■ RECORD EXTRACTS:
========

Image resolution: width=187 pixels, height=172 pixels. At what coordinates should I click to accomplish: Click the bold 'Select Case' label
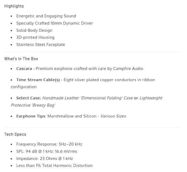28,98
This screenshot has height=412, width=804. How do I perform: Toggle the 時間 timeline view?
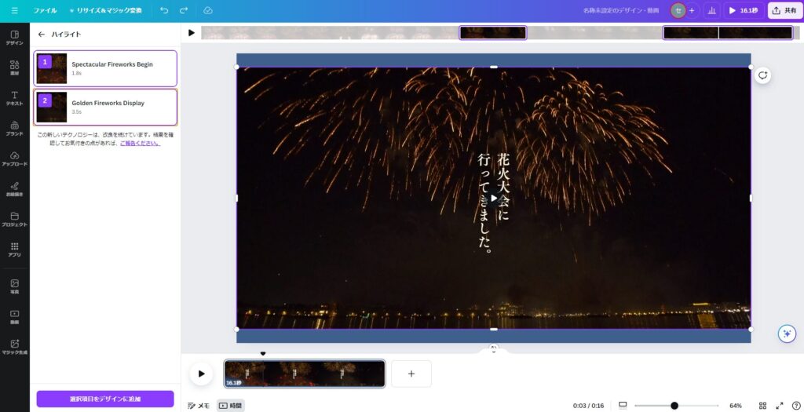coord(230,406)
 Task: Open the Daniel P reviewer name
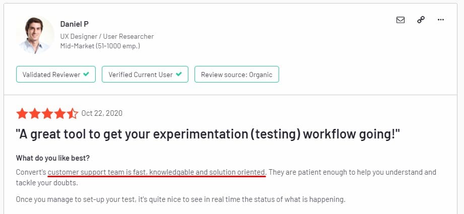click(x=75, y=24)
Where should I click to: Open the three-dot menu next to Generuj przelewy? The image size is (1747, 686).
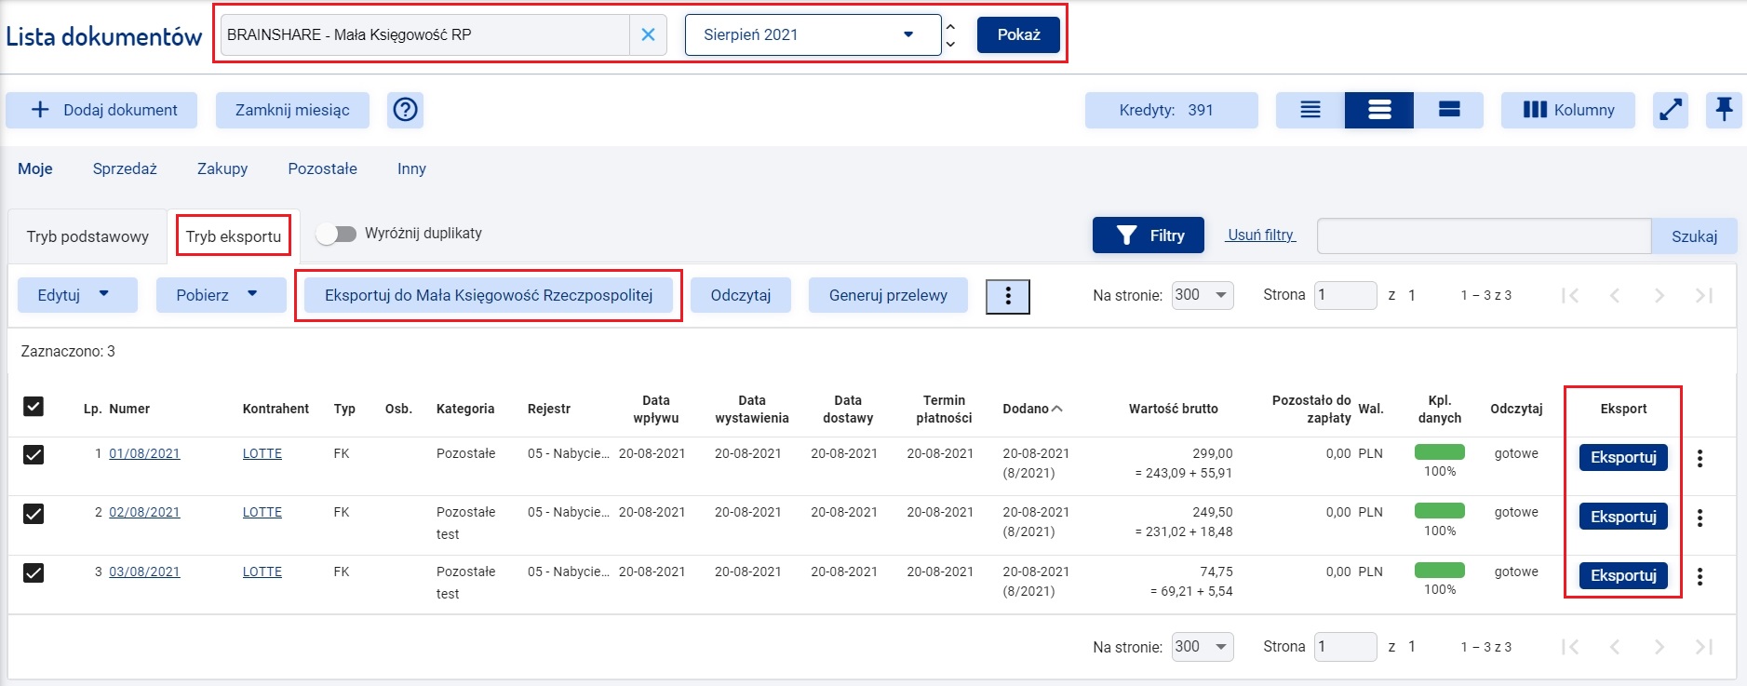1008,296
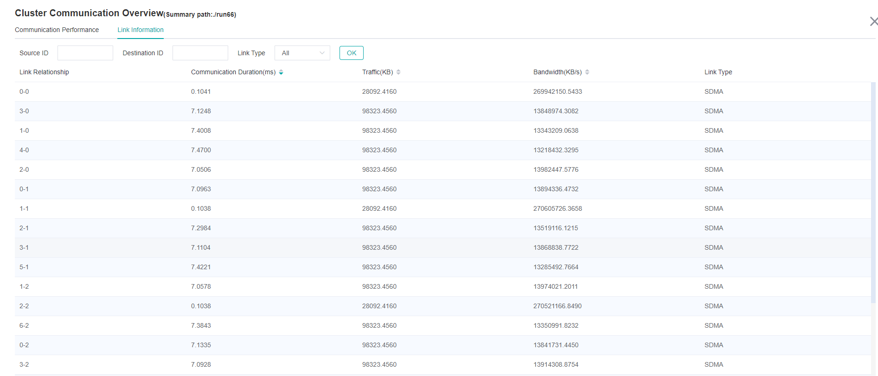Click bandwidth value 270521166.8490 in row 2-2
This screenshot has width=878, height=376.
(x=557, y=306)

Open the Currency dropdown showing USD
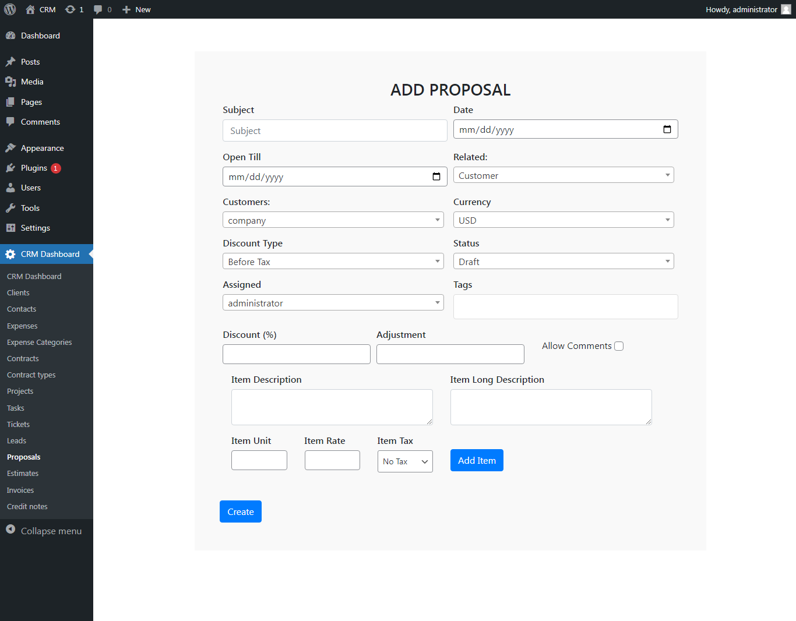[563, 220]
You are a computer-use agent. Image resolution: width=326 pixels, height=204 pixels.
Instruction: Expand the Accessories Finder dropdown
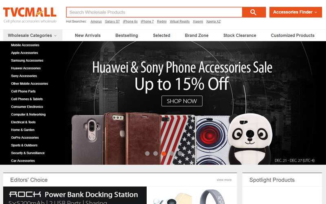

========

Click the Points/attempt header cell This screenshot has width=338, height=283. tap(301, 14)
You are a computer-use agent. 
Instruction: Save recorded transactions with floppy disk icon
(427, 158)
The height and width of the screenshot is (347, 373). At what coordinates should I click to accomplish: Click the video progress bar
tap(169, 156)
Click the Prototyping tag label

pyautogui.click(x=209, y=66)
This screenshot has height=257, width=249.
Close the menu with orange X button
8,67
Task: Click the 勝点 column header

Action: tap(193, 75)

========

■ ACTIVITY:
From the data above, return only the lines starting at the line that holds "Task: Open the Daniel P reviewer name" and ending at the line that holds "Instruction: Expand the", word for word and without pictures.

■ PROBLEM SOLUTION:
 Task: Open the Daniel P reviewer name
click(x=75, y=24)
Where should I click to: Open the three-dot menu next to Generuj przelewy? The image size is (1747, 686).
1008,296
Click bandwidth value 270521166.8490 in row 2-2
This screenshot has width=878, height=376.
(x=557, y=306)

Open the Currency dropdown showing USD
[563, 220]
You are a computer-use agent. Image resolution: width=326 pixels, height=204 pixels.
Instruction: Expand the Accessories Finder dropdown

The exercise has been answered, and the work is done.